----- THE DATA -----

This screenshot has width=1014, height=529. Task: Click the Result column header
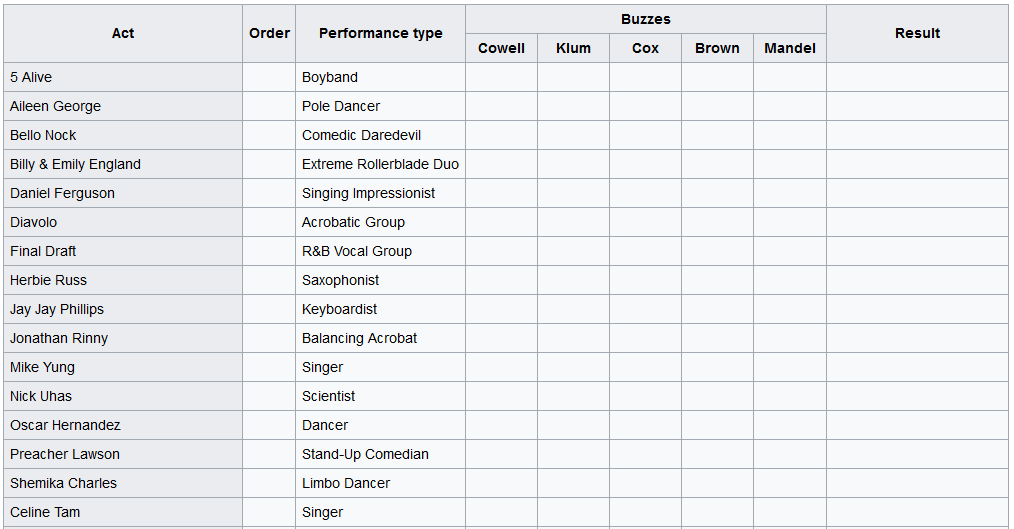pos(917,33)
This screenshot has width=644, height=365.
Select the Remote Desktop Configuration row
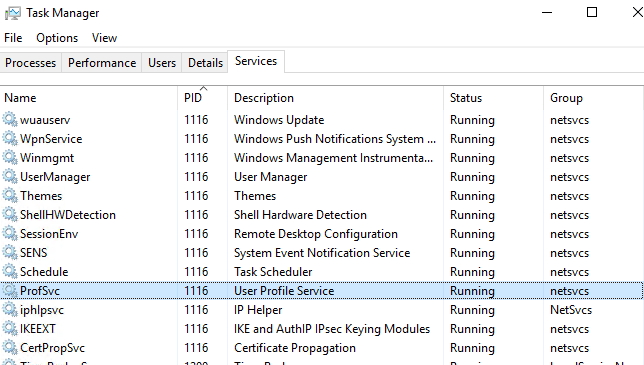point(322,234)
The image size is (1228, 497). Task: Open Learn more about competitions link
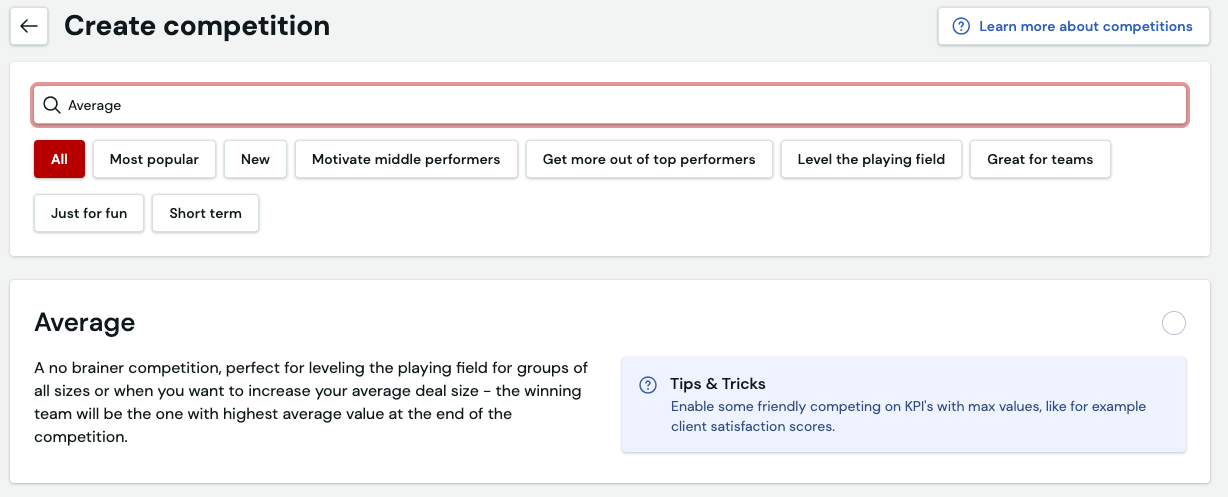click(1074, 26)
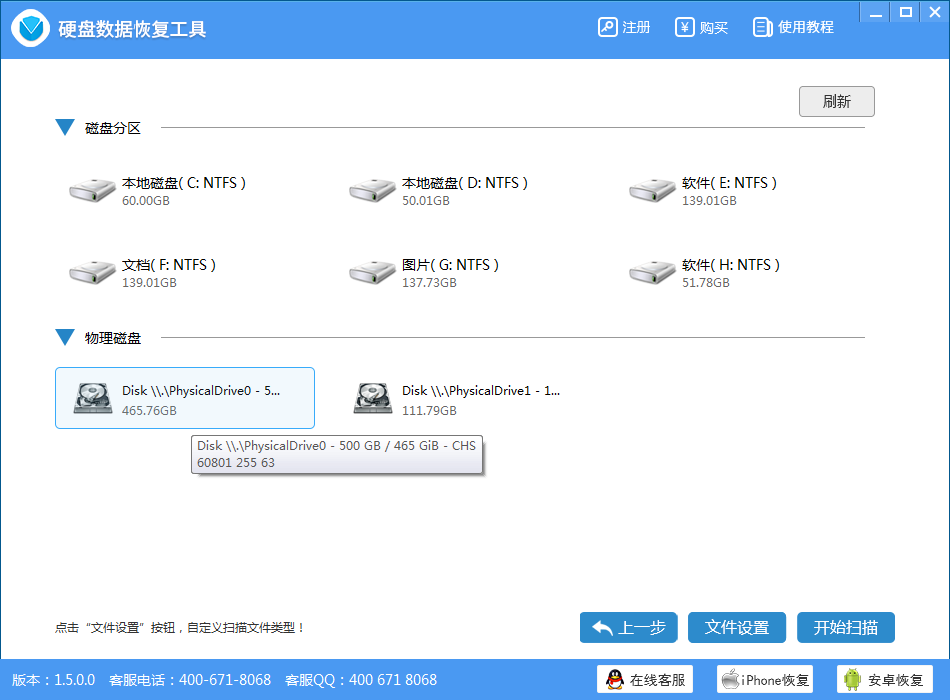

-----

> **EXERCISE**
Give back exactly the lines from the line with "Select the Remote Desktop Configuration row" through the end of the material above, inclusive, with no pictures.

> **PROBLEM SOLUTION**
Select the Remote Desktop Configuration row
point(322,234)
The image size is (1228, 497). Task: Open Learn more about competitions link
click(1074, 26)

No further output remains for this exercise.